In this week, we will study option pricing via a numerical approach. In many cases, analytical (explicit) solution of option prices is not obtainable, which requires numerical solutions. For example, if we switch the stock dynamics from geometric Brownian motion to another model, or switch the option from vanilla style to exotic style, explicit pricing formula will become unrealistic. Firstly, we start from introduction to options, where you can learn different types of options and different perspectives of option market participants. Then we will talk about option pricing via numerical integration both in general and in details. In particular, we will focus on Fourier transform and fast Fourier transform (FFT). We also provide Python codes for you to learn how to apply these techniques in practice. In the end of this week, you will be exposed to several cases studies, from time cost comparison to different models. There are lots of models which estimates the stock price evolution. Among these models, we will mainly focus on Black-Merton-Scholes (BMS), Heston, and Variance Gamma (VG) model, where you will learn the motivation and characteristic of each model. Afterwards, you will have an assignment about option pricing, where you can utilize all the theoretical knowledge and Python codes to price different options under different stock dynamics.

In this week, we will study model calibration, which follows the topics in last week. You have been exposed to many models, but you have no information about how to choose the model and parameters. Fortunately, you will learn how to solve this problem in this week from different approaches. Firstly, we start from an introduction to bid and ask prices and option surface. Then we will talk about the model calibration in regards with fitting the market option price, also with pictorial demonstration about implied volatility. Next, you will learn the calibration recipe, involving objective functions and initial parameter set. You will also learn how to do calibration in practice, which is an optimization problem. We will introduce three routines: brute-force search, Nelder-Mead algorithm, and BFGS algorithm. Except from learning these routines theoretically, you will also learn how to apply them in the optimization problem from Python codes. Followingly, you can apply what you learn about calibration in the assignment.

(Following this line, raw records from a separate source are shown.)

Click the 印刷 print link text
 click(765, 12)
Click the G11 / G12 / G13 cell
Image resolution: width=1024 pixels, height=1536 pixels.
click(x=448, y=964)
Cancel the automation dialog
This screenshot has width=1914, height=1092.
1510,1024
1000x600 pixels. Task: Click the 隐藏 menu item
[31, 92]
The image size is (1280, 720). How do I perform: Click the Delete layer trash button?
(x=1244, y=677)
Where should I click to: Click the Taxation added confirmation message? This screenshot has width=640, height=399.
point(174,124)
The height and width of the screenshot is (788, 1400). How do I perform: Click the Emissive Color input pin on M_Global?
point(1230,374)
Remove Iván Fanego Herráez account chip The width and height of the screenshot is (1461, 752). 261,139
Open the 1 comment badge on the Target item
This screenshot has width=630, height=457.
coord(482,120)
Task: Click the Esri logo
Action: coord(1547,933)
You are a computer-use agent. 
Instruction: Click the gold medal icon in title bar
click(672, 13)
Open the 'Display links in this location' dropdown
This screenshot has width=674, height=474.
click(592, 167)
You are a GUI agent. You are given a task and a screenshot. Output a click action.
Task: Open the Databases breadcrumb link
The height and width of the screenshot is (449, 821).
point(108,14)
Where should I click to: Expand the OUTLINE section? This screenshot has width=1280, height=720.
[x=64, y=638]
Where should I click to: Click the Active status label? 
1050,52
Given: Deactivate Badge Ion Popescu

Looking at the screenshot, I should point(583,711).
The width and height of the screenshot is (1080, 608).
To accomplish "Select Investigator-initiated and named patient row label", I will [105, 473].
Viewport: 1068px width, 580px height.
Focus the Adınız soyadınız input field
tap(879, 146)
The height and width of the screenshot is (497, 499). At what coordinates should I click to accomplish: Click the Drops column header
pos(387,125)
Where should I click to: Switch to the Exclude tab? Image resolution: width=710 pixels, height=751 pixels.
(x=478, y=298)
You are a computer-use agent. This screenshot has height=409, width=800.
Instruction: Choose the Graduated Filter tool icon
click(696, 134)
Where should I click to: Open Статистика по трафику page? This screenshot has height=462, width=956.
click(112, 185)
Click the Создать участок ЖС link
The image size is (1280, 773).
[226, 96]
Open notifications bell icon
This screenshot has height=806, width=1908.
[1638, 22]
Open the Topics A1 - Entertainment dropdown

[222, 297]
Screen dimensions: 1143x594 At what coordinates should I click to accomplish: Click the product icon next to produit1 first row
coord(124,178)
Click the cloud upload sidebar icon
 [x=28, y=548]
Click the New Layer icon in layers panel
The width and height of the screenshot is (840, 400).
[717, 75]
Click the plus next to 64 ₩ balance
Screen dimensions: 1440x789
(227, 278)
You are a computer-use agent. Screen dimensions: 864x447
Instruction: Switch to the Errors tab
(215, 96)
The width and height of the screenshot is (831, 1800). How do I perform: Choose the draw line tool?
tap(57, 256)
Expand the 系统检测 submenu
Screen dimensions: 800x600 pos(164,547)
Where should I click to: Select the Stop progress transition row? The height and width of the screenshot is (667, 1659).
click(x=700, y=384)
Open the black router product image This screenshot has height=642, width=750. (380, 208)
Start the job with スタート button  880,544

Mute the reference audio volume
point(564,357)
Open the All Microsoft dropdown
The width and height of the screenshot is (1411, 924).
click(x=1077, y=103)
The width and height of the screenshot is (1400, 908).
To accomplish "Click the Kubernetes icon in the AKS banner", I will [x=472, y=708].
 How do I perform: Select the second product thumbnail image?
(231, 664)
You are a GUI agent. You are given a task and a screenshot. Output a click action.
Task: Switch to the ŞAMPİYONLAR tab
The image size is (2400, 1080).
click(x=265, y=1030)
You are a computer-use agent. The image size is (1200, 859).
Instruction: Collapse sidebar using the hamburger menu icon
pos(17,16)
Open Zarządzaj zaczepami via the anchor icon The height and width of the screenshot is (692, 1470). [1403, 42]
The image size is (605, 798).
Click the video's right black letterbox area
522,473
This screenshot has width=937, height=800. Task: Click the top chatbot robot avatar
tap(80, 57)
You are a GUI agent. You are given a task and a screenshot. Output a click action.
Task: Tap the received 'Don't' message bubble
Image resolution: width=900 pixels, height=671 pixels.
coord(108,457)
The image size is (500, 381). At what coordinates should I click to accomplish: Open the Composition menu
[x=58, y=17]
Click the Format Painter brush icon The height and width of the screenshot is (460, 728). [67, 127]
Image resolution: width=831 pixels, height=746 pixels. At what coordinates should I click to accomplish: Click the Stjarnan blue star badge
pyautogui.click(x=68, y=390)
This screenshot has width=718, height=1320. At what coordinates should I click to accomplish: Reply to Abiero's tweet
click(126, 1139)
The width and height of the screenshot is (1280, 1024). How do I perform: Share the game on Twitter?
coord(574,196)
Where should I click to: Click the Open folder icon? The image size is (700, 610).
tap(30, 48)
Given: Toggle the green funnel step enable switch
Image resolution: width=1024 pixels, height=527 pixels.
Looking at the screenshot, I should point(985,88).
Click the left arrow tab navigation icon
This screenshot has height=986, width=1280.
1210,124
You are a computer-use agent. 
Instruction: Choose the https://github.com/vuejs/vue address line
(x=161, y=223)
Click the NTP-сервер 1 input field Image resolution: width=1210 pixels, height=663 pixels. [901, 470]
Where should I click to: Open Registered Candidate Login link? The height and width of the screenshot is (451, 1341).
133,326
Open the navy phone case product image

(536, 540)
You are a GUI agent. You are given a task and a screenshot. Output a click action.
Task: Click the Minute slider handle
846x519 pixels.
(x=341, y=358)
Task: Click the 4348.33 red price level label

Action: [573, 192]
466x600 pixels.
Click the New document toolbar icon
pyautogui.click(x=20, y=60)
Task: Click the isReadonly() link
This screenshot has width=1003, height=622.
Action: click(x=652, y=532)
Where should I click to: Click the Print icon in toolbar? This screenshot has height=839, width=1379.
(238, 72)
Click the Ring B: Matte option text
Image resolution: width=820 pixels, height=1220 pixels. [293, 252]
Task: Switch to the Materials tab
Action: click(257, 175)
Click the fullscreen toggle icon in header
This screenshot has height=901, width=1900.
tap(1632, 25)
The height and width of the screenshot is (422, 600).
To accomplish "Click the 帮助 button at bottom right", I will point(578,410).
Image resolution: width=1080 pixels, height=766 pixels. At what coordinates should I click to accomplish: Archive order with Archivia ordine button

We will start learning interest rates and interest rate instruments from this week. Interest rates play a very important role in measuring the future and present value of financial products. People also use market interest rates to analyze the economic situation. At the very beginning, we will introduce fundamental interest rate concepts, including forward rates, spot rates, swap rates and term structures of interest rates. Then we will apply data-driven analysis to calibrate LIBOR and swap curves and cross-correlations between these rates. Using the term structure of these interest rates, we should be able to price market value of bonds, swaps and other interest rate products. We also provide you with Python codes in order to show how to obtain the LIBOR curve and how to use it to price bonds. After learning this module, you will have a brief overview of interest rates and their applications in bond and swap pricing. We will talk about complex stochastic models and calibrate interest curves with these models next week.

This week we will use different models to estimate interest rate processes and implement regression analysis to calibrate the processes. The models in this week are very important in practice. For instance, market makers need good models to help them interpolate or extrapolate market prices of illiquid interest-rate products, while speculators need models to help them understand the prices of fixed income securities so that they can bet on interest rates, etc. So in this module, we will first provide different regression techniques used to fit data in the market. Then we will introduce Vasicek model and CIR model for bond pricing. We also show how to use regression to fit data with our models. We provide all codes needed and also go through the codes to help you know how to apply them. At the end of the lecture, you will be asked to practice interest rate models by fitting LIBOR rates in the assignment.